TASK REQUIREMENTS
Out of the entries that follow, copy each line containing "width".

EXCERPTED DATA
-------

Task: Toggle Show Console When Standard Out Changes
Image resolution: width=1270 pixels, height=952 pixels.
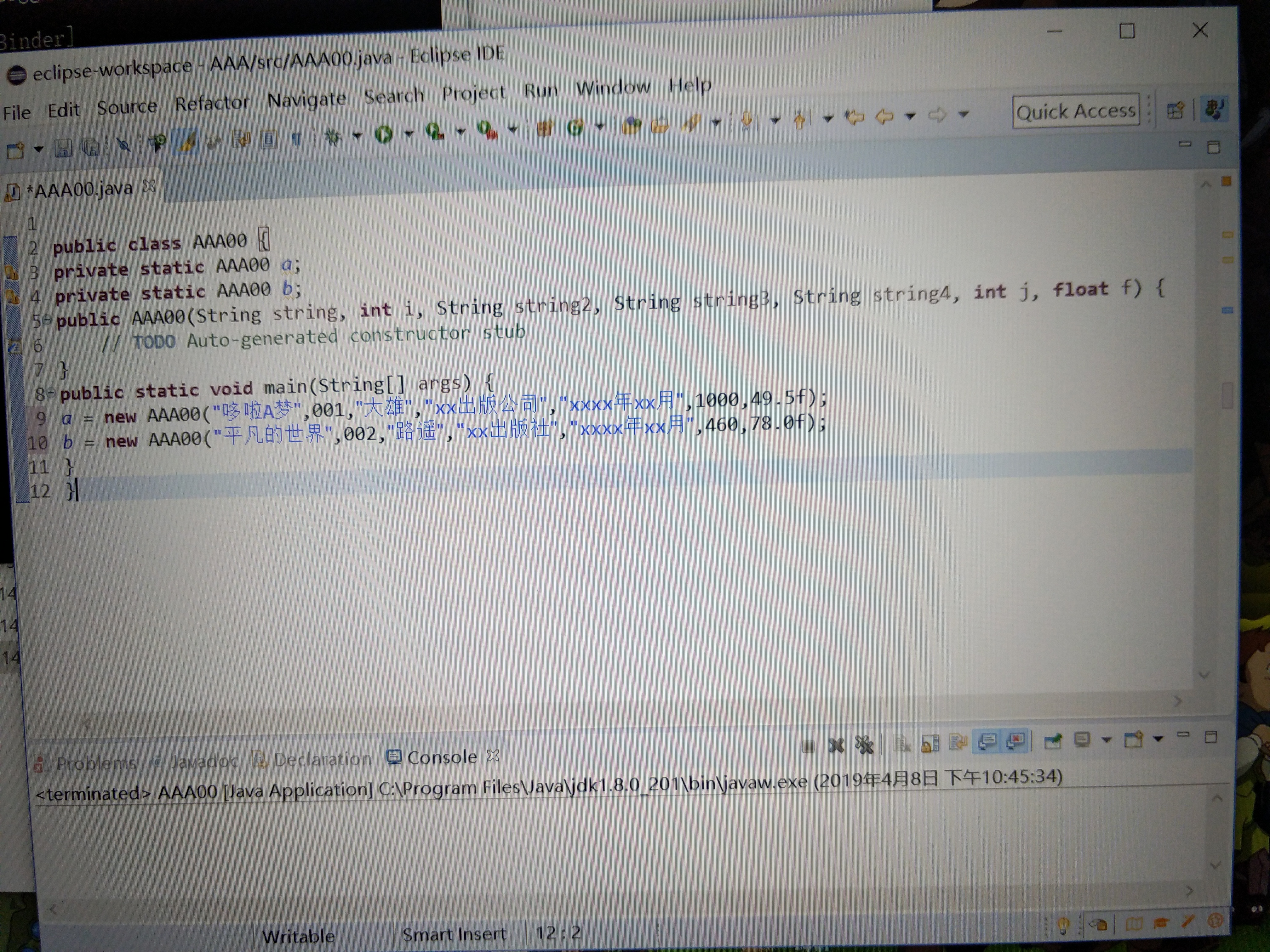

-------

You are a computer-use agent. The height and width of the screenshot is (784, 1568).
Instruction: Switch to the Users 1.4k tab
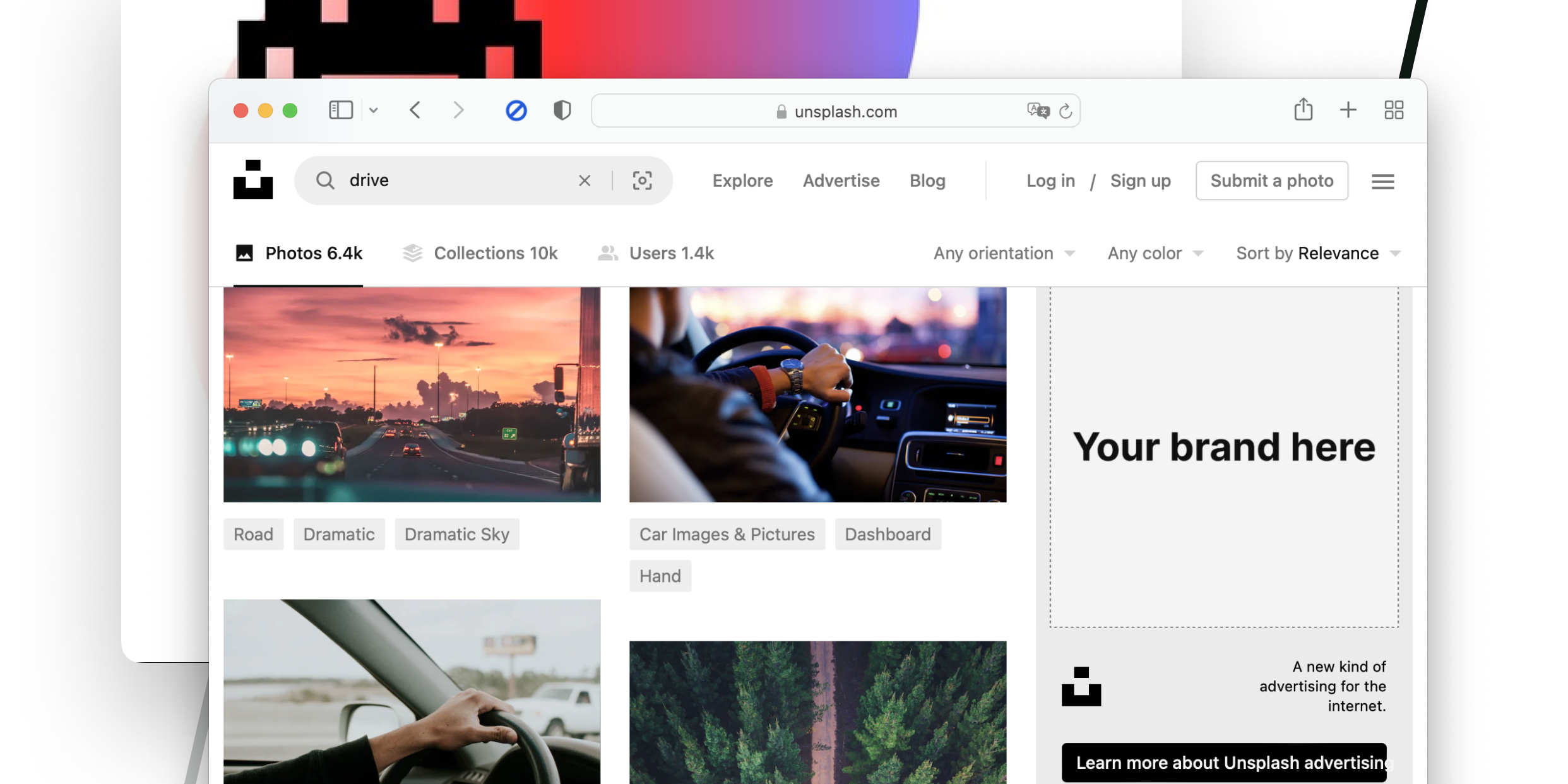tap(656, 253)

-------

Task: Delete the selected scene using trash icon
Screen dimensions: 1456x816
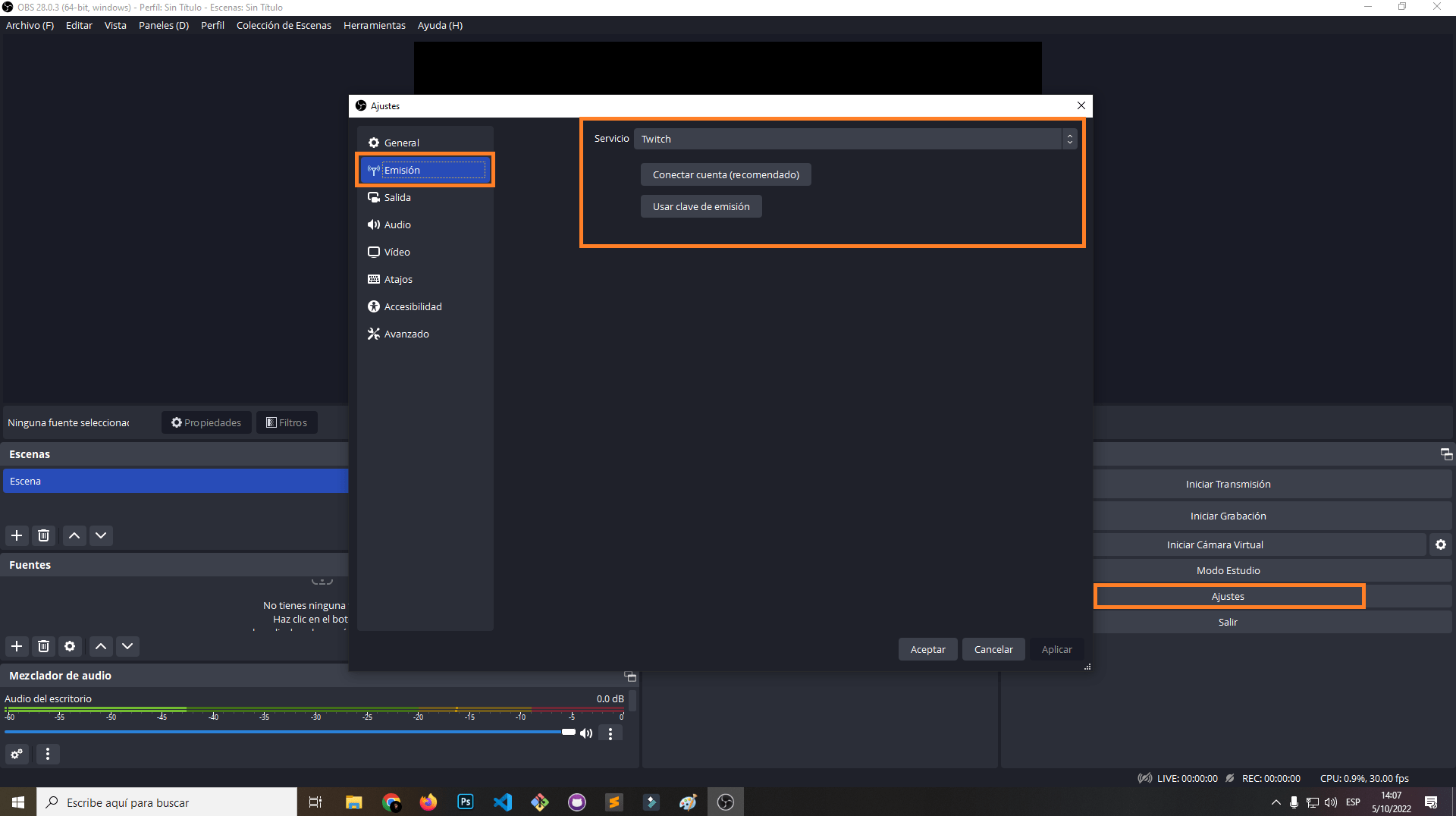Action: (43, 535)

-------

TASK OUTPUT
Image resolution: width=1270 pixels, height=952 pixels.
You are a computer-use agent. The height and width of the screenshot is (784, 1568).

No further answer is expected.